[Start of Attachment]
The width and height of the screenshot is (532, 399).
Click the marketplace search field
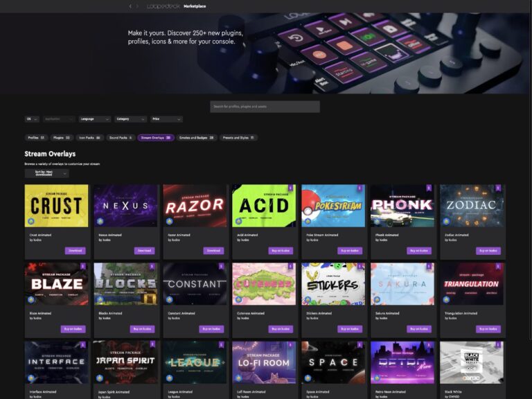pos(265,107)
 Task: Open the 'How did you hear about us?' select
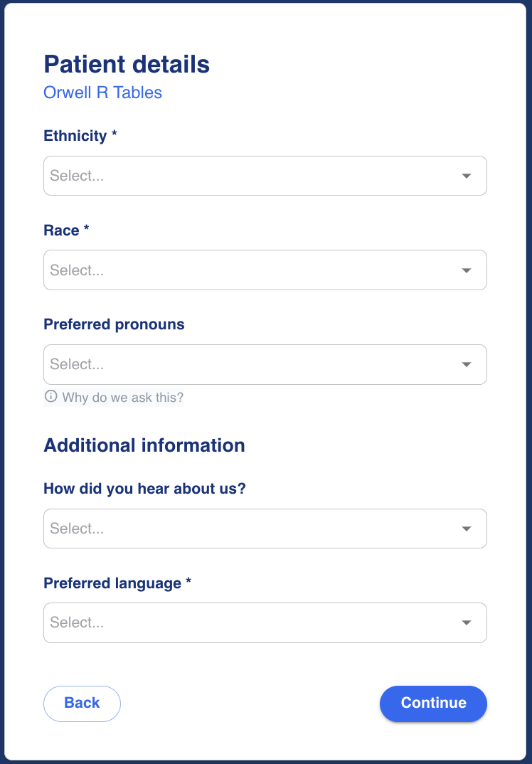click(249, 529)
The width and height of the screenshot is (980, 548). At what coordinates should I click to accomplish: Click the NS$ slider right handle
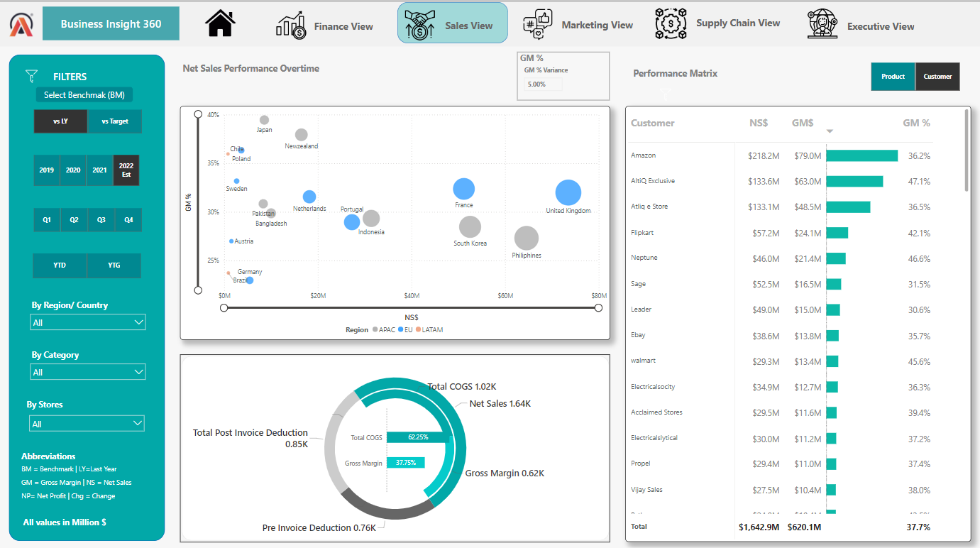(x=598, y=307)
[End of Attachment]
What needs to be done:
Retype all the data exactly, please, without pictures.

Response:
The width and height of the screenshot is (532, 399).
Click the marketplace search field
pos(265,107)
 Task: Open the 'How did you hear about us?' select
click(249, 529)
The width and height of the screenshot is (980, 548). At what coordinates should I click to accomplish: Click the NS$ slider right handle
(x=598, y=307)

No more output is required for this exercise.